Concurrent use of TACE has been advocated by many authors to control primary tumor and induce liver hypertrophy [20, 21]. The efficacy of this approach remains questionable [22]. We were selective in using TACE in our study group. Almost half (47%) of our patients who had tumors likely to progress or who had a marginal liver volume were offered a combined treatment of PVE and TACE. Only one patient (1/42, 2%) had local tumor progression. Because of the small number of patients in our series, a subgroup analysis of our patients was not performed. However, a recent study from a Korean group compared the outcomes of 71 patients who underwent such combined treatment with the outcomes of 64 patients who had PVE alone [23]. The former group of patients were found to have a more favorable postoperative liver function. They also had better overall survival and disease-free survival. In a smaller but well-planned study on the combined use of PVE and TACE, in addition to better clinical outcomes and survival, pathological specimens showed complete tumor necrosis in 15 of 18 patients [24]. In the present study, the combination of PVE with TACE could have contributed to the comparable outcomes in the PVE group despite the significant proportion of cirrhotic patients.
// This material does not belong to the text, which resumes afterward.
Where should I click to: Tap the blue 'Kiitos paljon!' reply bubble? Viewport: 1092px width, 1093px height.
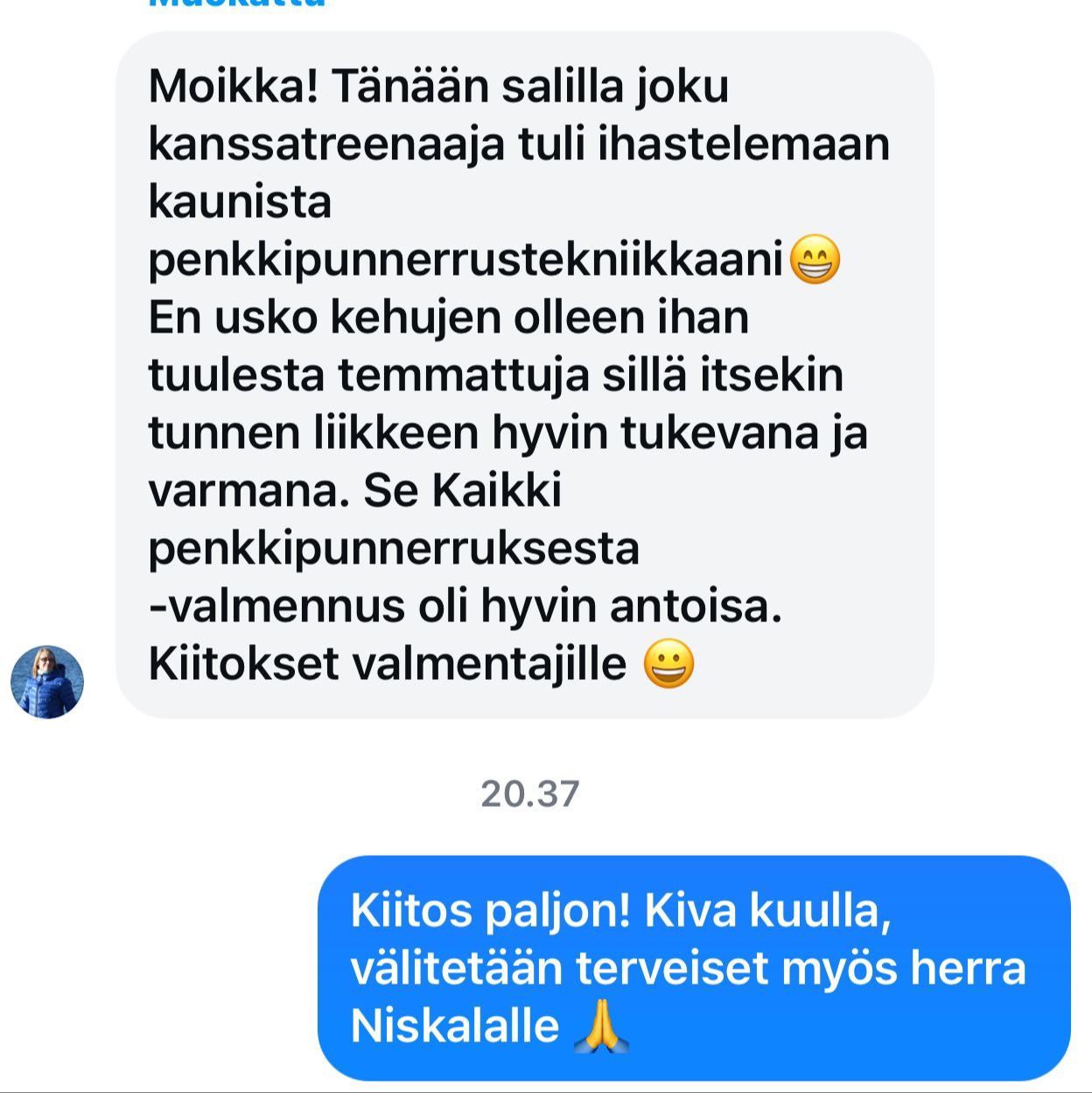click(x=694, y=968)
Further TACE was offered to patients who had worse tumors that were likely to become unresectable. Routine administration of PVE combined with TACE might have had a beneficial effect, although this cannot be concluded from this study.

When tumor recurrence was evaluated, we failed to demonstrate any significant difference in disease-free survival or the pattern of recurrence between the PVE and control groups. Further on multivariate analysis, only venous infiltration, tumour stage, and tumor size were shown to be associated with recurrence. To date there are at least three published series focusing on long-term recurrence of HCC after PVE. Tanaka et al. [6] evaluated 30 patients with and without PVE before surgery and showed a better overall survival in patients who had undergone PVE. However, the overall recurrence rate was not statistically different between the two groups. Palavecino et al. [25] reported disease-free survival of 84, 56, and 56% after PVE at 1, 3, and 5 years, respectively, compared to 66, 49, and 49% without PVE. Azoulay et al. [26] reported disease-free survival of 86, 64, and 21% with PVE versus 55, 17, and 17% without PVE at 1, 3, and 5 years, respectively.
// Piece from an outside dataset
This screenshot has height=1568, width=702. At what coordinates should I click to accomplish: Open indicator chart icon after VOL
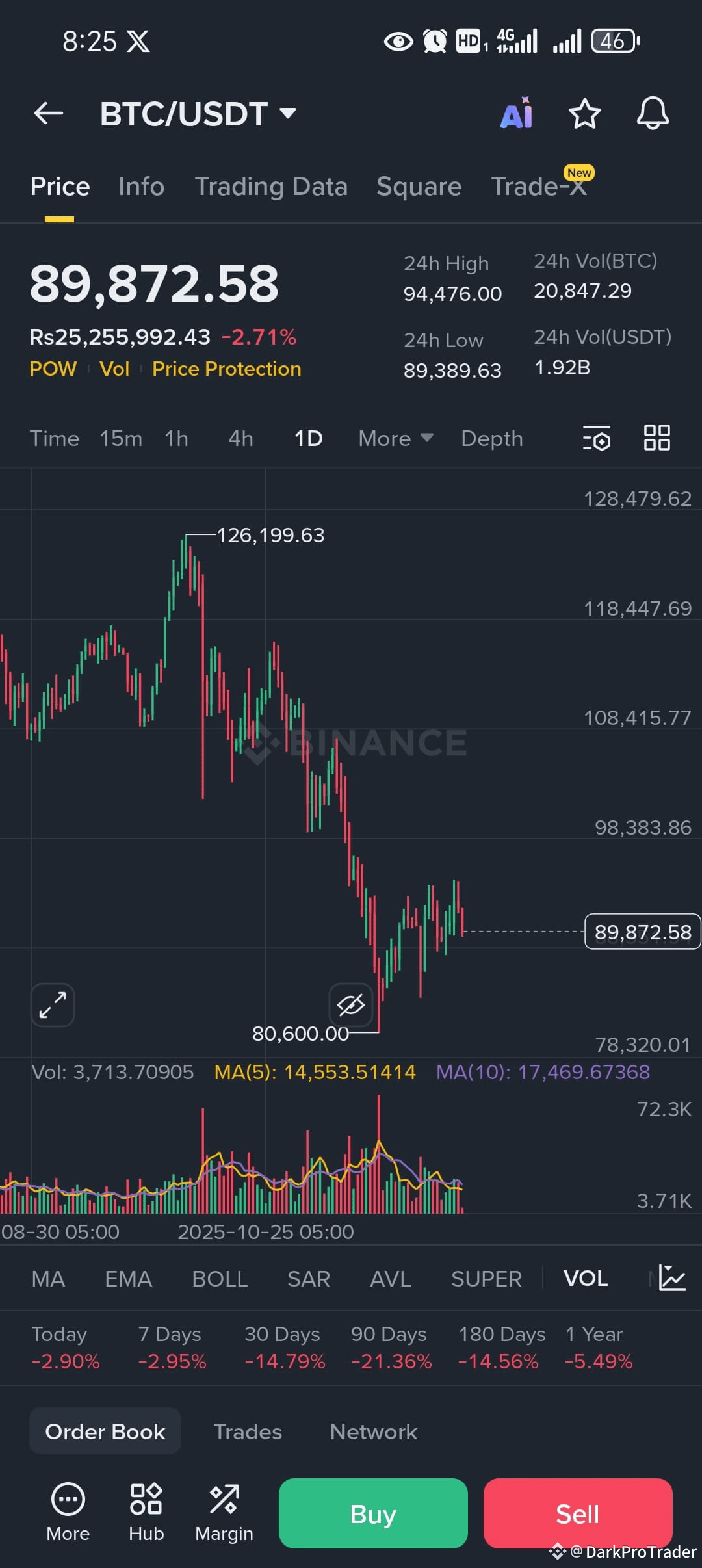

The effect of hepatic regeneration on micrometastasis has been studied extensively. De Jong et al. [4] and Mizutani et al. [27] have shown enhanced proliferation of malignant cells in remnant livers after hepatic resection. Some consider that the same growth factors are accountable for hepatic regeneration following PVE, but others contradict this possibility and suggest that a different mechanism may be involved [28, 29]. Vascular permeation is a well-recognized tumor characteristic predicting recurrence. Based on this finding, potential benefits of portal vein obliteration ahead of surgery have been discussed by some authors [30, 31]. Transforming growth factor beta is a polypeptide that suppresses hepatocyte growth and tumor proliferation [32]. Its increased expression has been shown following PVE [33].

It is likely that multiple factors affecting tumor proliferation negatively or positively are brought on by PVE. However, all clinical data indicate that the overall effect of PVE on future recurrence is clinically insignificant. The apparently marginally better recurrence-free survival noticed in clinical studies could possibly be due to the selection of patients during PVE.
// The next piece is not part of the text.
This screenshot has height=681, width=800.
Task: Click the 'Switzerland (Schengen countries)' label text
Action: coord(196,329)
In summary, the combination of PVE and surgery was effective in 60% of the patients with initially unresectable HCC. Two thirds of the cirrhotic patients were able to achieve a substantial increase in FRLV. After resection, the patients had rates of morbidity and recurrence-free survival comparable to those of patients who had undergone surgery without PVE. Thus, under the goal of increasing resectability, cirrhosis should not be a limiting factor against PVE for patients with stable liver function.